Directions for this task
Going through the data below, please show each line containing the string "target".
[Task material — start]
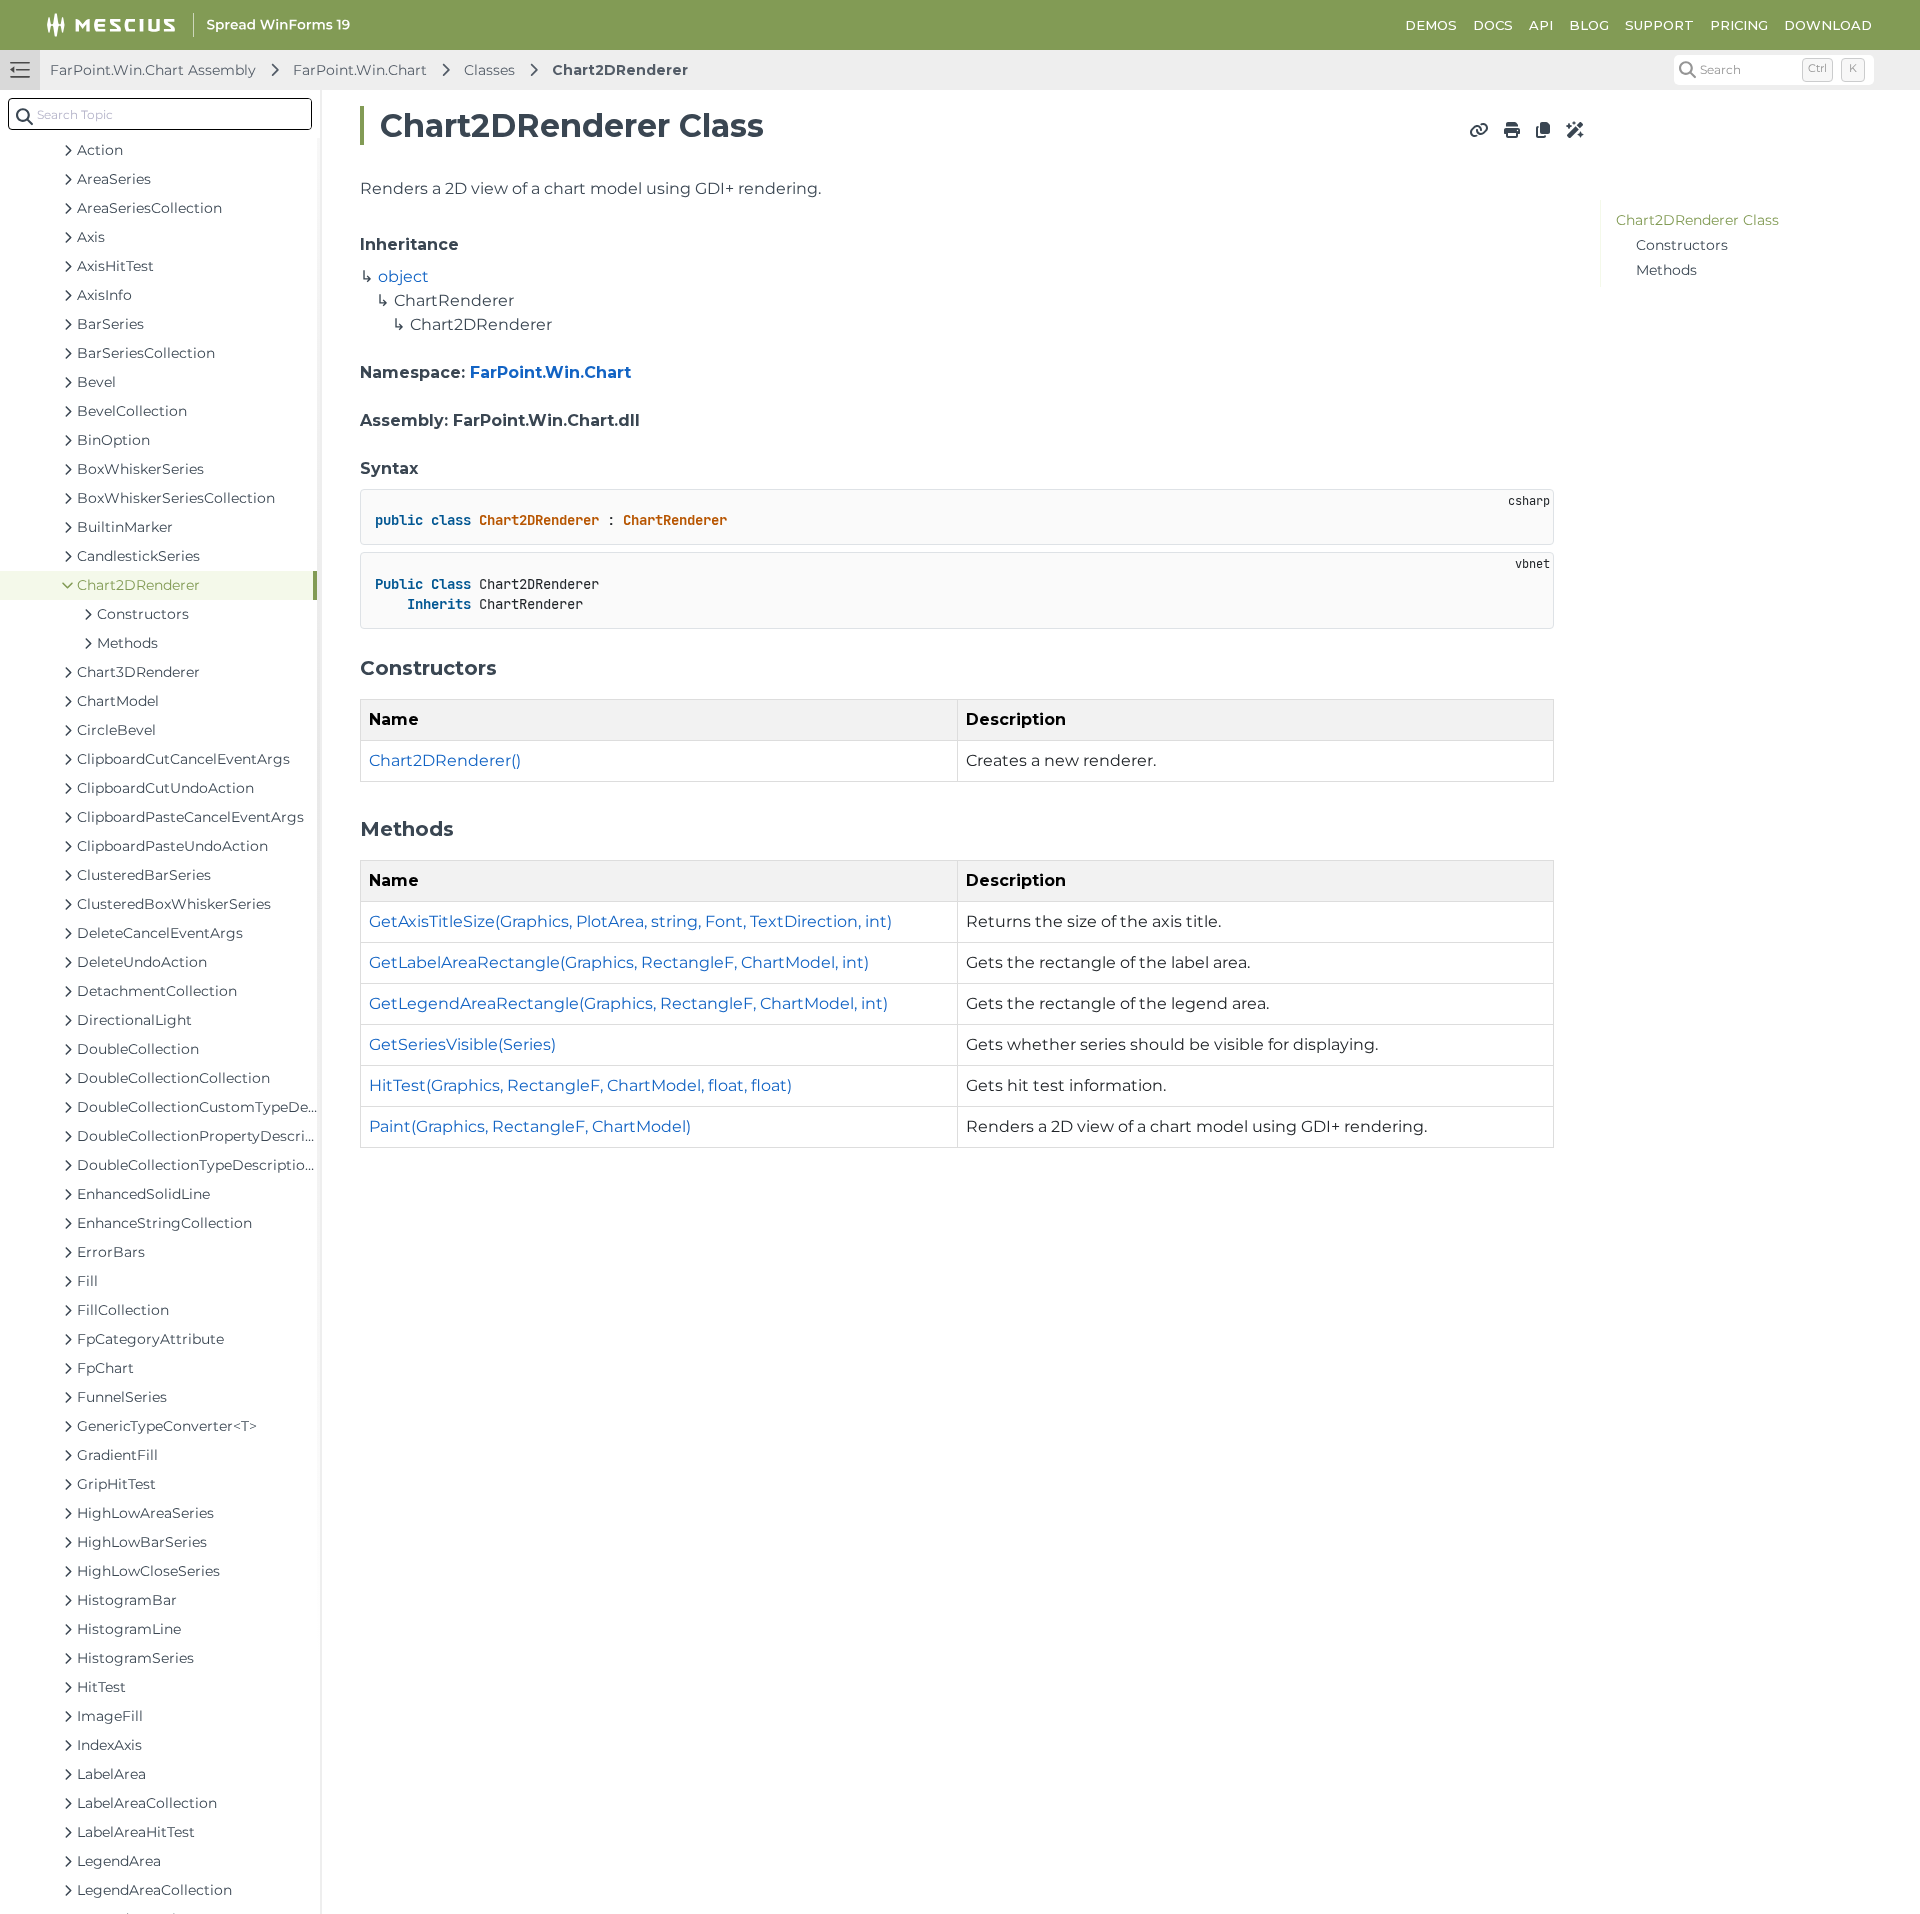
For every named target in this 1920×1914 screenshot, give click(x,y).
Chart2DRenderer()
[Task material — finish]
[Task material — start]
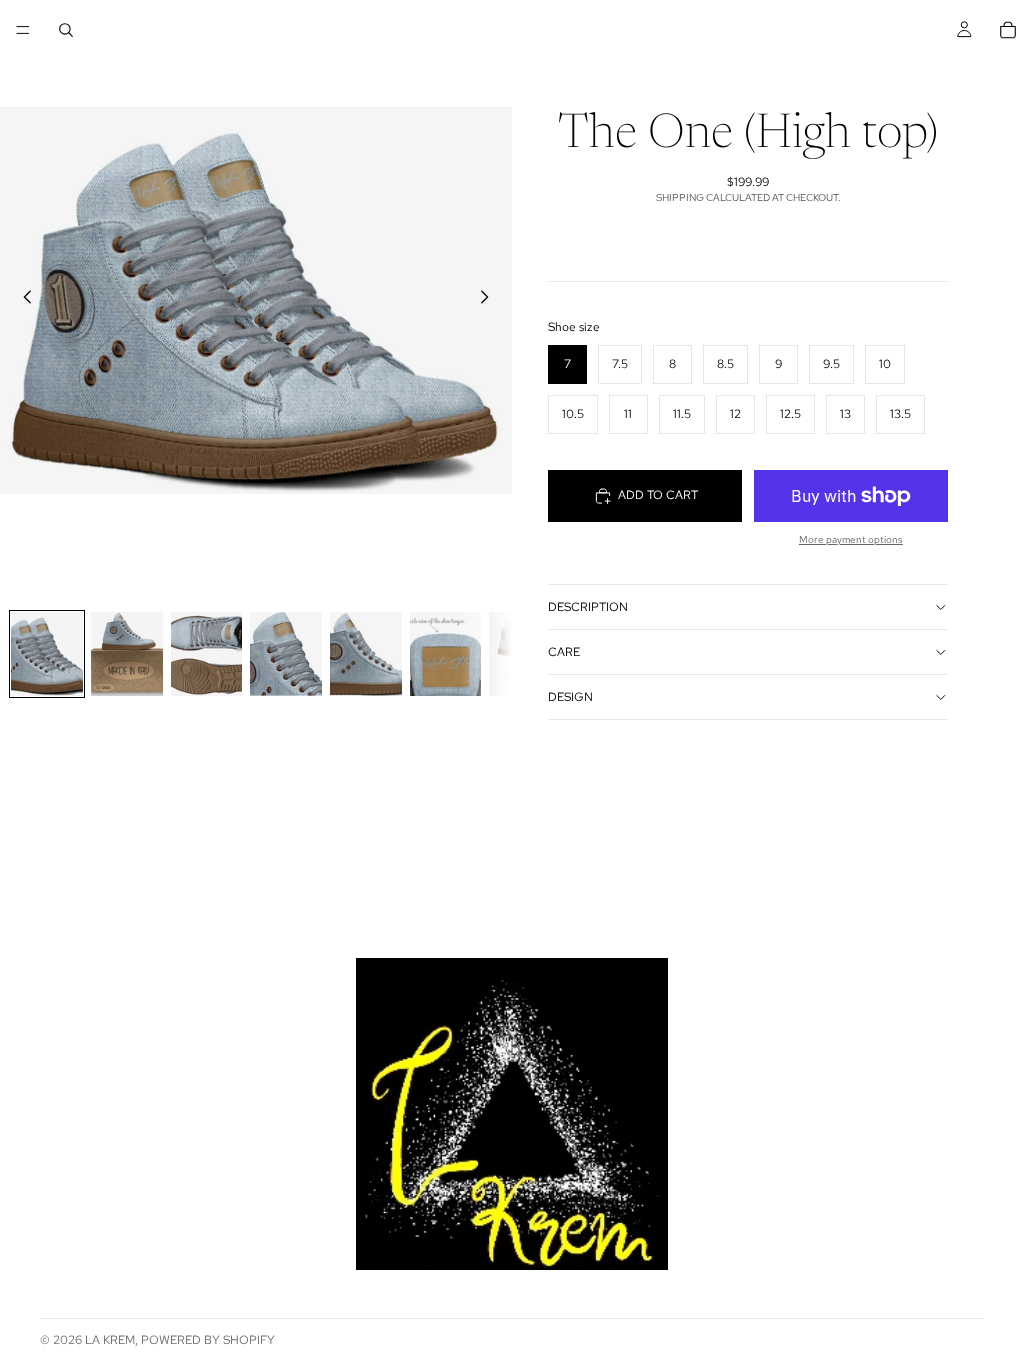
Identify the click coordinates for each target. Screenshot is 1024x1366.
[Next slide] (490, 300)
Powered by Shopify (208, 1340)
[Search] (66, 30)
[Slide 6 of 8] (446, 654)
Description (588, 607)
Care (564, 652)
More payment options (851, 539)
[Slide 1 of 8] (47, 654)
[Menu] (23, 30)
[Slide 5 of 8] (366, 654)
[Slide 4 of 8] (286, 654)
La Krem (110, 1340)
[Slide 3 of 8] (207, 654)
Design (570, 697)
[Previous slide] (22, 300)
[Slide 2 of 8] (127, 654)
[Task material — finish]
Task result
For every named target in this 1920×1914 screenshot, give click(x,y).
Identify the click coordinates for each target. Screenshot is 1024x1366.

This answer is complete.